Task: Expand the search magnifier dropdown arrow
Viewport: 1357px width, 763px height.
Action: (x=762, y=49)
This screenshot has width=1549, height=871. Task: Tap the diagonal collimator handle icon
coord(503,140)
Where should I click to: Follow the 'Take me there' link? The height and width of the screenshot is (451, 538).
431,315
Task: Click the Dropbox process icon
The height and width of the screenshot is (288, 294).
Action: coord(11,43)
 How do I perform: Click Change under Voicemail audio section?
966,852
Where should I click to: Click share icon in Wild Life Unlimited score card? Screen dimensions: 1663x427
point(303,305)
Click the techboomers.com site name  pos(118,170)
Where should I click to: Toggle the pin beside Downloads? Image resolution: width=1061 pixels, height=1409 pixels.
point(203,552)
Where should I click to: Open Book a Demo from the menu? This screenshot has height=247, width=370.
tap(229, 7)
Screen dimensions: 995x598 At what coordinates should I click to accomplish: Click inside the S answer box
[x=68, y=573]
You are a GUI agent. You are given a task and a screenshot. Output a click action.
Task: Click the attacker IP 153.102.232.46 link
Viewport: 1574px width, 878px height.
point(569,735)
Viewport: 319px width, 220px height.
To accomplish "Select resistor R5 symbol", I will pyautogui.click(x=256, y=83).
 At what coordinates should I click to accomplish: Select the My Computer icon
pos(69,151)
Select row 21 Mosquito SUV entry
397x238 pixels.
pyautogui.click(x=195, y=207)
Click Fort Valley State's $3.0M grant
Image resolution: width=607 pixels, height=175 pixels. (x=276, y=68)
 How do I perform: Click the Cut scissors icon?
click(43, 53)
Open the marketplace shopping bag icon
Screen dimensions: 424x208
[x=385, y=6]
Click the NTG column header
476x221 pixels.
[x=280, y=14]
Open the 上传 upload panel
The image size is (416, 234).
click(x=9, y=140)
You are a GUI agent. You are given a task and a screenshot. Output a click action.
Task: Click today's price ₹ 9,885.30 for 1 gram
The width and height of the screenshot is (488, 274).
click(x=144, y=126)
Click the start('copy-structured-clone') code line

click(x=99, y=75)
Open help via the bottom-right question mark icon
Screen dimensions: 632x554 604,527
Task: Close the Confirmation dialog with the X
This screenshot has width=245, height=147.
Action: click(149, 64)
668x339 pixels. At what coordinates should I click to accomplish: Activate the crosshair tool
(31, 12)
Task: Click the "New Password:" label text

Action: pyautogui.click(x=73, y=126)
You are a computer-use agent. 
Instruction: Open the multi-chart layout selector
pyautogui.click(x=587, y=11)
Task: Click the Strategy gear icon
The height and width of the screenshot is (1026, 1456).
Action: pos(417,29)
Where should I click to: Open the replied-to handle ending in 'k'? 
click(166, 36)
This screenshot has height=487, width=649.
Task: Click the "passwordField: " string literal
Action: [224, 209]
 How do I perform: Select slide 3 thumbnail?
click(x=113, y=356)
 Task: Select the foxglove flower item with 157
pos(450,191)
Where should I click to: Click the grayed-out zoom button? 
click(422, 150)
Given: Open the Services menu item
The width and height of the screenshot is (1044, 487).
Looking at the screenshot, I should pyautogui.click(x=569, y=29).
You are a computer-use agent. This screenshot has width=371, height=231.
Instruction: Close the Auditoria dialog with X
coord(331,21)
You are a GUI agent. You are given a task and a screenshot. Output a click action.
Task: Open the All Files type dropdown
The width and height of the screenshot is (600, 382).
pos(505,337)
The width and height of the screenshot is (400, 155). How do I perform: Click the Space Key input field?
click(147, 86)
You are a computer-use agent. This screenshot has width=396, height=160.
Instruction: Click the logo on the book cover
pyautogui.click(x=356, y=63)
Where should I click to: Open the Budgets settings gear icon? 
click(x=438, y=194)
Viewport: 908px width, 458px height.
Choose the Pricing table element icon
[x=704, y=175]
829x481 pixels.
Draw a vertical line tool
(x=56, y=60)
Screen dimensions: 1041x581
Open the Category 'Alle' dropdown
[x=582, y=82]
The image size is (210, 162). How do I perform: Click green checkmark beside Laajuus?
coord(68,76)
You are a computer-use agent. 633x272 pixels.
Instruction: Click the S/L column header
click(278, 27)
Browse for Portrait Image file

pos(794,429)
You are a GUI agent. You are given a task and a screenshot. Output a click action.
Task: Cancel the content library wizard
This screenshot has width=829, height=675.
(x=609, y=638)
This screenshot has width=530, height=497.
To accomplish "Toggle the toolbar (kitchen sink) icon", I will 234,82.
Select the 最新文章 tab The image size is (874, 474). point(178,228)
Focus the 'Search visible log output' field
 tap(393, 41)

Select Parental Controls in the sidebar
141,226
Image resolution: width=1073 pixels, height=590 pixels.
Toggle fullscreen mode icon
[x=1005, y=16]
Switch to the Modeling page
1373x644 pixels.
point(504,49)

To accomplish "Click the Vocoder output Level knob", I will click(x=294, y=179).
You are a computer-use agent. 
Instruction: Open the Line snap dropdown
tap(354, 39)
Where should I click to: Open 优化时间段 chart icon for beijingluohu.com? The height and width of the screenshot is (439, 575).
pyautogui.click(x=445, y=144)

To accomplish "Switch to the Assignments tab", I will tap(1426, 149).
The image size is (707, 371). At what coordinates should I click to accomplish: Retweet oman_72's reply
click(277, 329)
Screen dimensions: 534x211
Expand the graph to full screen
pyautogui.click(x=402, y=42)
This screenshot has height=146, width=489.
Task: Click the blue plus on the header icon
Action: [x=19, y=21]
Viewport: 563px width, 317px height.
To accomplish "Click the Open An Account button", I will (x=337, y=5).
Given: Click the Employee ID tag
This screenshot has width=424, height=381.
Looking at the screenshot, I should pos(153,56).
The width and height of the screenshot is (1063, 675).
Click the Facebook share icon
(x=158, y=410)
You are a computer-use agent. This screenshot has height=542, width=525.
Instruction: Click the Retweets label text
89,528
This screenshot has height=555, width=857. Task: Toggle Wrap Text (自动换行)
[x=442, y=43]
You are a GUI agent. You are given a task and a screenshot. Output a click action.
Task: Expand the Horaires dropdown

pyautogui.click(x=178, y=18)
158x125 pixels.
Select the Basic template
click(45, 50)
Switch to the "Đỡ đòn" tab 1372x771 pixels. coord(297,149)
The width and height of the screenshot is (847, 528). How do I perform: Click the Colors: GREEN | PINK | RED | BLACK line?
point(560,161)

^^^^^^^^^^^^^^^^

Your task
Copy the lines above exactly as they appear.

The response
Task: Expand the search magnifier dropdown arrow
Viewport: 1357px width, 763px height.
Action: (x=762, y=49)
This screenshot has width=1549, height=871. Task: Tap the diagonal collimator handle icon
coord(503,140)
Where should I click to: Follow the 'Take me there' link? The height and width of the screenshot is (451, 538).
431,315
Task: Click the Dropbox process icon
The height and width of the screenshot is (288, 294).
Action: coord(11,43)
 How do I perform: Click Change under Voicemail audio section?
966,852
Where should I click to: Click share icon in Wild Life Unlimited score card? Screen dimensions: 1663x427
point(303,305)
Click the techboomers.com site name  pos(118,170)
Where should I click to: Toggle the pin beside Downloads? Image resolution: width=1061 pixels, height=1409 pixels.
point(203,552)
Where should I click to: Open Book a Demo from the menu? This screenshot has height=247, width=370.
tap(229, 7)
Screen dimensions: 995x598 At what coordinates should I click to accomplish: Click inside the S answer box
[x=68, y=573]
You are a GUI agent. You are given a task and a screenshot. Output a click action.
Task: Click the attacker IP 153.102.232.46 link
Viewport: 1574px width, 878px height.
point(569,735)
Viewport: 319px width, 220px height.
To accomplish "Select resistor R5 symbol", I will pyautogui.click(x=256, y=83).
 At what coordinates should I click to accomplish: Select the My Computer icon
pos(69,151)
Select row 21 Mosquito SUV entry
397x238 pixels.
pyautogui.click(x=195, y=207)
Click Fort Valley State's $3.0M grant
Image resolution: width=607 pixels, height=175 pixels. (x=276, y=68)
 How do I perform: Click the Cut scissors icon?
click(43, 53)
Open the marketplace shopping bag icon
Screen dimensions: 424x208
[x=385, y=6]
Click the NTG column header
476x221 pixels.
[x=280, y=14]
Open the 上传 upload panel
The image size is (416, 234).
click(x=9, y=140)
You are a GUI agent. You are given a task and a screenshot. Output a click action.
Task: Click today's price ₹ 9,885.30 for 1 gram
The width and height of the screenshot is (488, 274).
click(x=144, y=126)
Click the start('copy-structured-clone') code line

click(x=99, y=75)
Open help via the bottom-right question mark icon
Screen dimensions: 632x554 604,527
Task: Close the Confirmation dialog with the X
This screenshot has width=245, height=147.
Action: click(149, 64)
668x339 pixels. At what coordinates should I click to accomplish: Activate the crosshair tool
(31, 12)
Task: Click the "New Password:" label text

Action: pyautogui.click(x=73, y=126)
You are a computer-use agent. 
Instruction: Open the multi-chart layout selector
pyautogui.click(x=587, y=11)
Task: Click the Strategy gear icon
The height and width of the screenshot is (1026, 1456).
Action: pos(417,29)
Where should I click to: Open the replied-to handle ending in 'k'? 
click(166, 36)
This screenshot has height=487, width=649.
Task: Click the "passwordField: " string literal
Action: [224, 209]
 How do I perform: Select slide 3 thumbnail?
click(x=113, y=356)
 Task: Select the foxglove flower item with 157
pos(450,191)
Where should I click to: Click the grayed-out zoom button? 
click(422, 150)
Given: Open the Services menu item
The width and height of the screenshot is (1044, 487).
Looking at the screenshot, I should pyautogui.click(x=569, y=29).
You are a computer-use agent. This screenshot has width=371, height=231.
Instruction: Close the Auditoria dialog with X
coord(331,21)
You are a GUI agent. You are given a task and a screenshot. Output a click action.
Task: Open the All Files type dropdown
The width and height of the screenshot is (600, 382).
pos(505,337)
The width and height of the screenshot is (400, 155). How do I perform: Click the Space Key input field?
click(147, 86)
You are a computer-use agent. This screenshot has width=396, height=160.
Instruction: Click the logo on the book cover
pyautogui.click(x=356, y=63)
Where should I click to: Open the Budgets settings gear icon? 
click(x=438, y=194)
Viewport: 908px width, 458px height.
Choose the Pricing table element icon
[x=704, y=175]
829x481 pixels.
Draw a vertical line tool
(x=56, y=60)
Screen dimensions: 1041x581
Open the Category 'Alle' dropdown
[x=582, y=82]
The image size is (210, 162). How do I perform: Click green checkmark beside Laajuus?
coord(68,76)
You are a computer-use agent. 633x272 pixels.
Instruction: Click the S/L column header
click(278, 27)
Browse for Portrait Image file

pos(794,429)
You are a GUI agent. You are given a task and a screenshot. Output a click action.
Task: Cancel the content library wizard
This screenshot has width=829, height=675.
(x=609, y=638)
This screenshot has width=530, height=497.
To accomplish "Toggle the toolbar (kitchen sink) icon", I will 234,82.
Select the 最新文章 tab The image size is (874, 474). point(178,228)
Focus the 'Search visible log output' field
 tap(393, 41)

Select Parental Controls in the sidebar
141,226
Image resolution: width=1073 pixels, height=590 pixels.
Toggle fullscreen mode icon
[x=1005, y=16]
Switch to the Modeling page
1373x644 pixels.
point(504,49)

To accomplish "Click the Vocoder output Level knob", I will click(x=294, y=179).
You are a computer-use agent. 
Instruction: Open the Line snap dropdown
tap(354, 39)
Where should I click to: Open 优化时间段 chart icon for beijingluohu.com? The height and width of the screenshot is (439, 575).
pyautogui.click(x=445, y=144)

To accomplish "Switch to the Assignments tab", I will tap(1426, 149).
The image size is (707, 371). At what coordinates should I click to accomplish: Retweet oman_72's reply
click(277, 329)
Screen dimensions: 534x211
Expand the graph to full screen
pyautogui.click(x=402, y=42)
This screenshot has height=146, width=489.
Task: Click the blue plus on the header icon
Action: [x=19, y=21]
Viewport: 563px width, 317px height.
To accomplish "Click the Open An Account button", I will (x=337, y=5).
Given: Click the Employee ID tag
This screenshot has width=424, height=381.
Looking at the screenshot, I should pos(153,56).
The width and height of the screenshot is (1063, 675).
Click the Facebook share icon
(x=158, y=410)
You are a computer-use agent. This screenshot has height=542, width=525.
Instruction: Click the Retweets label text
89,528
This screenshot has height=555, width=857. Task: Toggle Wrap Text (自动换行)
[x=442, y=43]
You are a GUI agent. You are given a task and a screenshot. Output a click action.
Task: Expand the Horaires dropdown

pyautogui.click(x=178, y=18)
158x125 pixels.
Select the Basic template
click(45, 50)
Switch to the "Đỡ đòn" tab 1372x771 pixels. coord(297,149)
The width and height of the screenshot is (847, 528). How do I perform: Click the Colors: GREEN | PINK | RED | BLACK line?
point(560,161)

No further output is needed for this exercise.